» Stated task A
Set down the ZooKeeper message word for word, from "I plan to work" up to and including "on 3.4 blockers?".

» Text segment
========================================
ZooKeeper cleanup / refactoring / scala migration

Hi,

my university labs work has started yesterday. In the next two months I'll 
work on ZooKeeper. This work has three major goals

 - improve the maintainability of the code base
 - migrate ZooKeeper to scala and use actors for reliable concurrency
 - find other developers to collaborate on the scala version

I plan to work in these steps:

 1. use static analysis tools to cleanup the java codebase
    ( checkstyle, pmd, findbugs, eclipse compiler warnings )

 2. decrease dependencies in the ZK java packages, break cyclic dependencies

 3. migrate components one-by-one to scala, starting with the leafs of the 
dependency graph

I'd be happy if as much as possible of my work in steps 1. and 2. could also 
be useful for you. What would be a good strategy to go? I assume you're 
concentrating now on getting 3.4 out and don't have time for other things. Can 
I help on 3.4 blockers?
========================================
» Extracted records
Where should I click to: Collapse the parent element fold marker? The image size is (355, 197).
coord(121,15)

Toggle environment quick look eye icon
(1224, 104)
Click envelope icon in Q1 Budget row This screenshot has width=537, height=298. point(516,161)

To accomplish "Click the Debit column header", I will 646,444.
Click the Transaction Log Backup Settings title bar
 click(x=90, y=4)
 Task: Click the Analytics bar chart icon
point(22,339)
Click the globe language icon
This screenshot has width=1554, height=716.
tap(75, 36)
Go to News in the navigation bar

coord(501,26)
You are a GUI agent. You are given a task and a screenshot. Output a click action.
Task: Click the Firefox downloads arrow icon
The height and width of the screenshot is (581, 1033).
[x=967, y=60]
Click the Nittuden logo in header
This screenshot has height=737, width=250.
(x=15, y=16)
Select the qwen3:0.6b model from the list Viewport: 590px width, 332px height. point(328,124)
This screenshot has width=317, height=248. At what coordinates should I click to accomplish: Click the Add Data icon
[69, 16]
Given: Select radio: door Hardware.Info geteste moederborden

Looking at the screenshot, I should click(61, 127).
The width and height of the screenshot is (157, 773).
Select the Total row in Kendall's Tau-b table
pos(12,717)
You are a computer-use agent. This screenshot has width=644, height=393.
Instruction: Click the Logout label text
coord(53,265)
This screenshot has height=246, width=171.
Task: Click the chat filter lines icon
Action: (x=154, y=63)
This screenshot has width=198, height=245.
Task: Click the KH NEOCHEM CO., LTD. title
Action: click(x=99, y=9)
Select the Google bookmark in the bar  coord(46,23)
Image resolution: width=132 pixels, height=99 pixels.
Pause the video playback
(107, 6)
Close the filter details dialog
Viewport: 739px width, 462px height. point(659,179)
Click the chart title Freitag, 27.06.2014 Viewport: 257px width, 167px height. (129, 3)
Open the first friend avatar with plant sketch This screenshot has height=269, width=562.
========================================
» Stated task B
In the records, rewrite the lines from the line with "Task: Click the Analytics bar chart icon" up to and including the line with "Select the Google", putting "Choose" in place of "Select" and leaving everything else unchanged. Return only those lines.

» Exercise result A
I plan to work in these steps:

 1. use static analysis tools to cleanup the java codebase
    ( checkstyle, pmd, findbugs, eclipse compiler warnings )

 2. decrease dependencies in the ZK java packages, break cyclic dependencies

 3. migrate components one-by-one to scala, starting with the leafs of the 
dependency graph

I'd be happy if as much as possible of my work in steps 1. and 2. could also 
be useful for you. What would be a good strategy to go? I assume you're 
concentrating now on getting 3.4 out and don't have time for other things. Can 
I help on 3.4 blockers?

» Exercise result B
 Task: Click the Analytics bar chart icon
point(22,339)
Click the globe language icon
This screenshot has width=1554, height=716.
tap(75, 36)
Go to News in the navigation bar

coord(501,26)
You are a GUI agent. You are given a task and a screenshot. Output a click action.
Task: Click the Firefox downloads arrow icon
The height and width of the screenshot is (581, 1033).
[x=967, y=60]
Click the Nittuden logo in header
This screenshot has height=737, width=250.
(x=15, y=16)
Choose the qwen3:0.6b model from the list Viewport: 590px width, 332px height. point(328,124)
This screenshot has width=317, height=248. At what coordinates should I click to accomplish: Click the Add Data icon
[69, 16]
Given: Choose radio: door Hardware.Info geteste moederborden

Looking at the screenshot, I should click(61, 127).
The width and height of the screenshot is (157, 773).
Choose the Total row in Kendall's Tau-b table
pos(12,717)
You are a computer-use agent. This screenshot has width=644, height=393.
Instruction: Click the Logout label text
coord(53,265)
This screenshot has height=246, width=171.
Task: Click the chat filter lines icon
Action: (x=154, y=63)
This screenshot has width=198, height=245.
Task: Click the KH NEOCHEM CO., LTD. title
Action: click(x=99, y=9)
Choose the Google bookmark in the bar  coord(46,23)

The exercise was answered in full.